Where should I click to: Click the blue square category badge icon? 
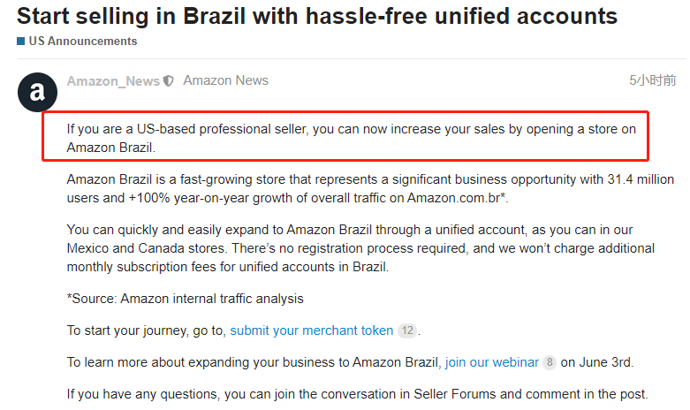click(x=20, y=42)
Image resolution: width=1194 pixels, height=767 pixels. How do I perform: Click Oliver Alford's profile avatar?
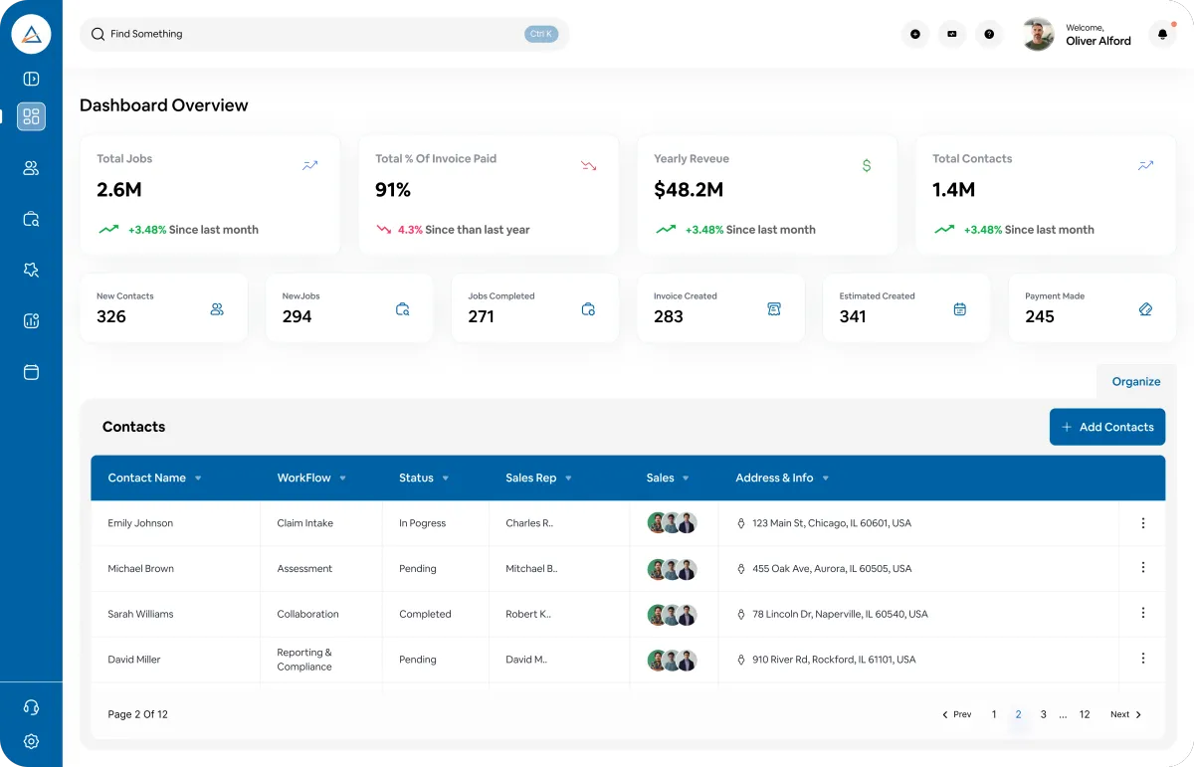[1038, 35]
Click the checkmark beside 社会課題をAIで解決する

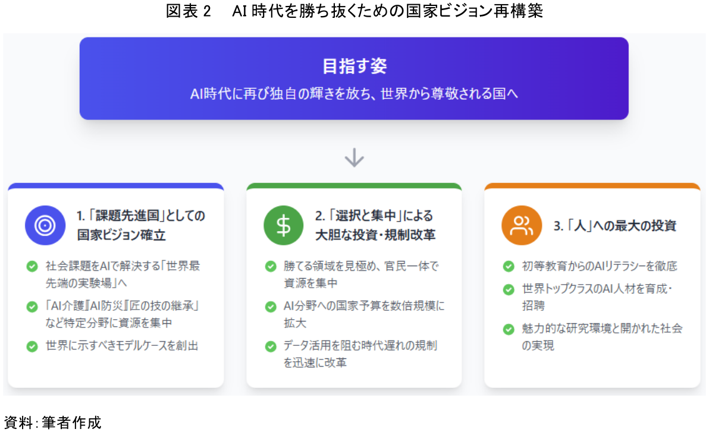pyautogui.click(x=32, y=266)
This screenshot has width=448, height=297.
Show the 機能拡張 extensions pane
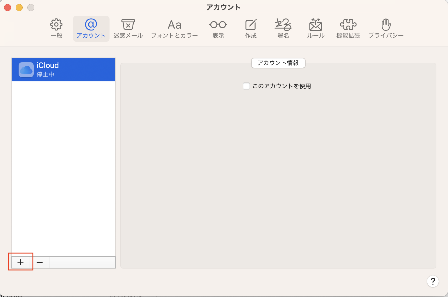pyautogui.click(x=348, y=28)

_ _ _

Your copy should consist only of the lines from the line holding "Click the checkmark beside 社会課題をAIで解決する" through the final line of the listing above, both included, with all pictures omitted.

Click the checkmark beside 社会課題をAIで解決する

pyautogui.click(x=32, y=266)
This screenshot has width=448, height=297.
Show the 機能拡張 extensions pane
pyautogui.click(x=348, y=28)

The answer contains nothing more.